Polisi Siksa Hamsani Sampai Buang Air Besar Agar Mengaku Pengedar Narkoba


Cerita-cerita penyiksaan polisi supaya orang yang ditangkap mau mengakui perbuatan sesuai selera polisi terus terkuak. Salah satunya cerita dari Kotabaru, Kalimantan Selatan. Herri Budiarto (38) disiksa polisi di luar batas kemanusiaan, bahkan sampai buang air besar di celana.

Seperti dilansir website Mahkamah Agung (MA) yang dikutip detikcom, Rabu (12/2/2014), kasus bermula saat polisi menangkap Hamsani di rumahnya di Serongga, Desa Pelajau Baru, RT 013/001, Kecamatan Kelumpang Hilir, Kotabaru pada 19 Februari 2010 lalu. Saat ditangkap, polisi mendapatkan 8 paket sabu yang disembunyikan di Guci dan celana dalam.

Sehari setelah penangkapan Hamsani, polisi lalu menangkap anak Hamsani, Herri. Versi polisi dan jaksa, ayah-anak itu sama-sama menjadi pengedar narkoba. Benarkah demikian?

Ternyata setelah digelar sidang pengadilan untuk mencari kebenaran seadil-adilnya, terungkaplah jika dakwaan jaksa dan polisi hanya tuduhan belaka. Hamsani mengakui jika dia memakai narkoba jenis sabu yang dibeli dari Gondrong alias Boy.

Tetapi Hamsani disiksa polisi untuk menyebutkan nama siapa saja yang memakai sabu yang dijualnya.

"Saya dipukuli dan diinjak-injak sampai saya keluar air besar," kisah Hamsani.

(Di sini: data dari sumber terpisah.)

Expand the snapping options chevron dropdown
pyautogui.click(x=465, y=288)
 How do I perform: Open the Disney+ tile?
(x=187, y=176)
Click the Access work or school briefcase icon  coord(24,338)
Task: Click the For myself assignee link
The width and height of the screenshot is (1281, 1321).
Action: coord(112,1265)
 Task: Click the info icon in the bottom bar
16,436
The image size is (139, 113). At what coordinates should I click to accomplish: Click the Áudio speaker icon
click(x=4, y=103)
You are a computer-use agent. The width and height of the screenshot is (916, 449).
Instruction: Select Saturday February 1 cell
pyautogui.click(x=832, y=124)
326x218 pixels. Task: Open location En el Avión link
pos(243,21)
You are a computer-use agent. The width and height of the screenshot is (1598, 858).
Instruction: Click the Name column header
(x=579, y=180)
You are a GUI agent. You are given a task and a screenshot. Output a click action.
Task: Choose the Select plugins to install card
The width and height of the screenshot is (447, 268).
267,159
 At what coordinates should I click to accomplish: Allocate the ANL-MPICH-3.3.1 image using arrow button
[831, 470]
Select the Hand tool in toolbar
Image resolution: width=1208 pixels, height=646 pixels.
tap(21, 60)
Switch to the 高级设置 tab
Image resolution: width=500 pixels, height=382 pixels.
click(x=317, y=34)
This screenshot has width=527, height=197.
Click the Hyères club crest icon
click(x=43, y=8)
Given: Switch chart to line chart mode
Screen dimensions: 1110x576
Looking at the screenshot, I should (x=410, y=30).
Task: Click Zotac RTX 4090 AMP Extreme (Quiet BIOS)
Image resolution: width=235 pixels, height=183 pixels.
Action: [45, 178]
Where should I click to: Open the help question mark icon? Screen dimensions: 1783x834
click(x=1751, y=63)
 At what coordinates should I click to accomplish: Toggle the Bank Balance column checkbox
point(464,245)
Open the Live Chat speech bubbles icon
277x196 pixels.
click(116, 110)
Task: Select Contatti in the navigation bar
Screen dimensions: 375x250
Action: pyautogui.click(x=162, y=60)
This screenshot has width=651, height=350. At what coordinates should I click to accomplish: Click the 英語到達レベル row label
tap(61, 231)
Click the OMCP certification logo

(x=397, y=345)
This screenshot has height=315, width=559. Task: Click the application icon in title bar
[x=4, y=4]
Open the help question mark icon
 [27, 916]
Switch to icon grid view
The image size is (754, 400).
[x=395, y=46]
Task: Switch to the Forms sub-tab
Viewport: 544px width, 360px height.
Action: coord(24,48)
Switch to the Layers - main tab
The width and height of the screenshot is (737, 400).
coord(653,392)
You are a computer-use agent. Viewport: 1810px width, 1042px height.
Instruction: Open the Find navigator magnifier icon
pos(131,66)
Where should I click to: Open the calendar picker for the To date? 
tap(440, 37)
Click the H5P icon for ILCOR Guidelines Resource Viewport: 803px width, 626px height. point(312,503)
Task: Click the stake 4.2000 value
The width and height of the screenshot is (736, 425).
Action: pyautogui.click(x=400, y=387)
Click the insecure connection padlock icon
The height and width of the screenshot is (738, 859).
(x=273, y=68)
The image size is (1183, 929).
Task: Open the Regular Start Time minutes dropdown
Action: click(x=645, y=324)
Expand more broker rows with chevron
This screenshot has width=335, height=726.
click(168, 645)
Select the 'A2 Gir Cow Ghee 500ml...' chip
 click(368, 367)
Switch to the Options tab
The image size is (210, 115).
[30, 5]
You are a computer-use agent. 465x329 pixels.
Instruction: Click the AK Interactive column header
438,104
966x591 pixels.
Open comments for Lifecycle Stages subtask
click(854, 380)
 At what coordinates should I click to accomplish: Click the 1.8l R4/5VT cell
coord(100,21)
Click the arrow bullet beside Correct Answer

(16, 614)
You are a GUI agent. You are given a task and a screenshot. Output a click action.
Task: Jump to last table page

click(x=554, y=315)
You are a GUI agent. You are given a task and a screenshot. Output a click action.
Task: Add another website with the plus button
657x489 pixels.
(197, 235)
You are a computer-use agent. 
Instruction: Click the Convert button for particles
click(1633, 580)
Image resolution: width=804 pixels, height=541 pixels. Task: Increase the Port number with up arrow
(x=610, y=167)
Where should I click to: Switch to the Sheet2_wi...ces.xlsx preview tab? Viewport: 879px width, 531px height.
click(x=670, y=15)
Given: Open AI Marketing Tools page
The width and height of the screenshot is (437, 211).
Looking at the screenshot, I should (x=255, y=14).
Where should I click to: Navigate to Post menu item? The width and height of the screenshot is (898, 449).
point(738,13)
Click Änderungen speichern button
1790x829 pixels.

Atas siksaan itu, Hamsani tidak tahan sehingga keluar nama anaknya, Herry. Apalagi Hamsani juga mau ditembak polisi jika tidak menunjukkan siapa pemakai narkoba lainnya.

"Saya bilang punya Gondrong saja, tetapi polisi sudah tidak percaya," tutur pria yang sehari-hari bekerja sebagai petani itu.

Penyiksaan ini dilihat oleh adik iparnya, Sucipto. Saat kejadian, Sucipto ada di rumah Hamsani karena mau menagih utang. Saat waktu mau masuk magrib, dia melihat sekelompok anggota polisi berpakaian preman memasuki rumah dan langsung memborgol Hamsani.

"Hamsani ditendang, dipukul, dihantam, diinjak sampai terberak-berak dan diancam dengan pistol," cerita Sucipto.

Padahal, pada saat penangkapan Hamsani, Herri tengah tiduran di rumahnya. Malamnya dia mendengar ayahnya ditangkap dan disiksa, Herri pun tidak tega dan akhirnya mengaku sebagai pemilik sabu itu.

Itupun setelah polisi memberikan bogem mentah berkali-kali ke muka dan tubuh Herri.

"Saat di BAP dan didampingi penasihat hukum, saya tidak membatalkan keterangan karena stres sehingga saya tidak mengerti," kata Herri yang berdagang kain keliling itu.

Meski proses hukum penuh penyiksaan, jaksa tetap menuntut Herry selama 8 tahun penjara. Namun Pengadilan Negeri (PN) Kotabaru berkata lain. Majelis hakim yang terdiri Tri Wahyudi, Yunita Hendrawati dan Liliek Fitri Handayani membebaskan Herri.

"Membebaskan Herri Budiarto, memulihkan hak terdakwa dalam kemampuan, kedudukan dan harkat serta martabatnya," putus ketiganya pada 20 Juli 2011.